Data under study:
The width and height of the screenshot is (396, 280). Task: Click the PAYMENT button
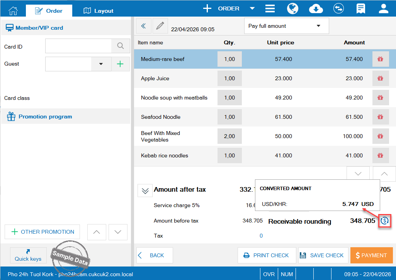[x=371, y=255]
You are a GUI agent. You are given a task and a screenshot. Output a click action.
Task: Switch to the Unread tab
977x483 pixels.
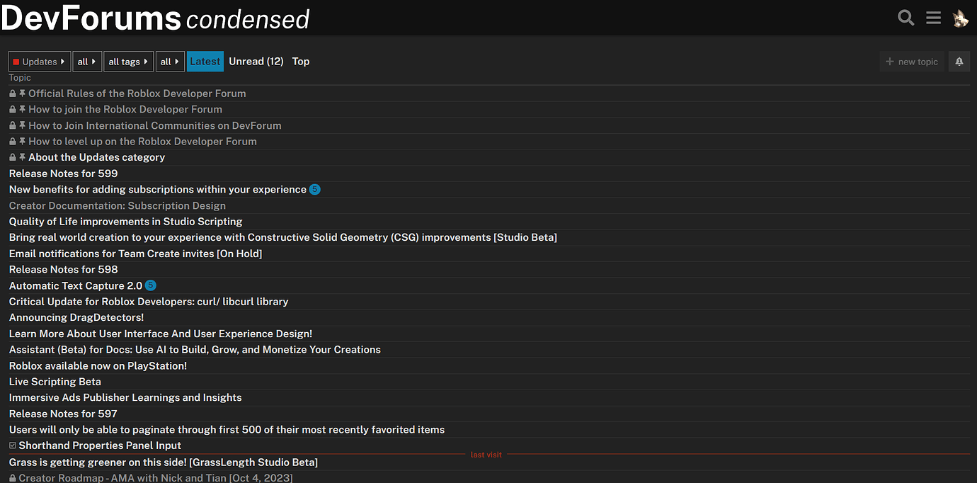(x=256, y=62)
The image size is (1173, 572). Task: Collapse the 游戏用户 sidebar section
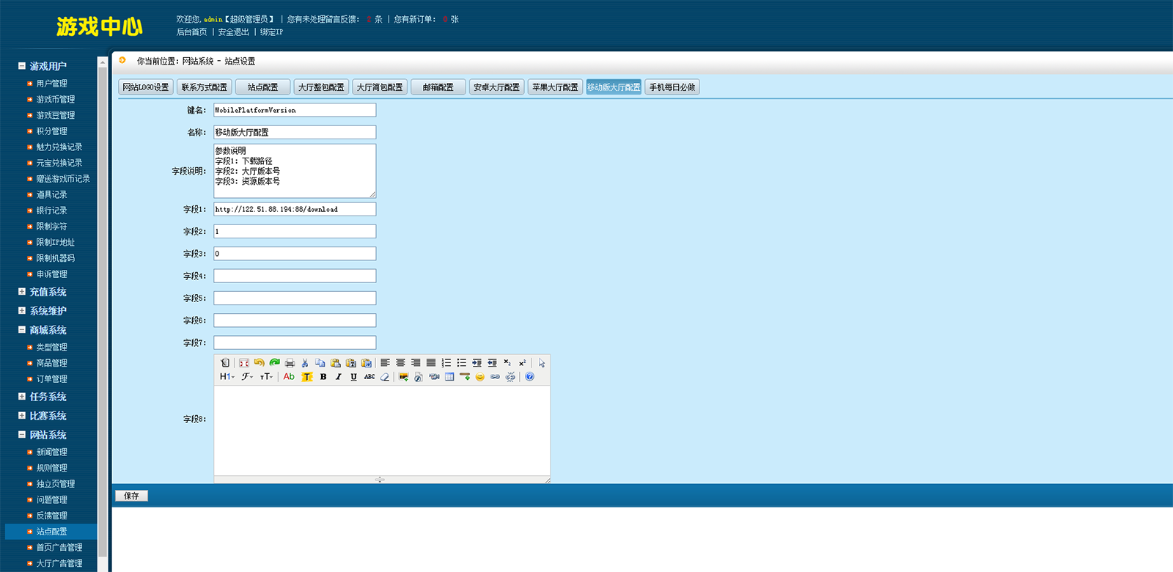(22, 66)
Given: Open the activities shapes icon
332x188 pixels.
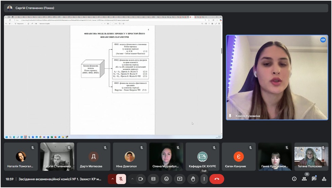Looking at the screenshot, I should pos(324,179).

Exercise objective:
Exact copies of all the entries are needed; output them without the pictures.

Result for this task:
The width and height of the screenshot is (396, 280). Task: Click the PAYMENT button
[x=371, y=255]
You are a GUI agent. You are given a task and a screenshot. Output a click action.
Task: Switch to the Unread tab
977x483 pixels.
(x=256, y=62)
The image size is (1173, 572). Task: Collapse the 游戏用户 sidebar section
(22, 66)
Given: Open the activities shapes icon
332x188 pixels.
Looking at the screenshot, I should pos(324,179).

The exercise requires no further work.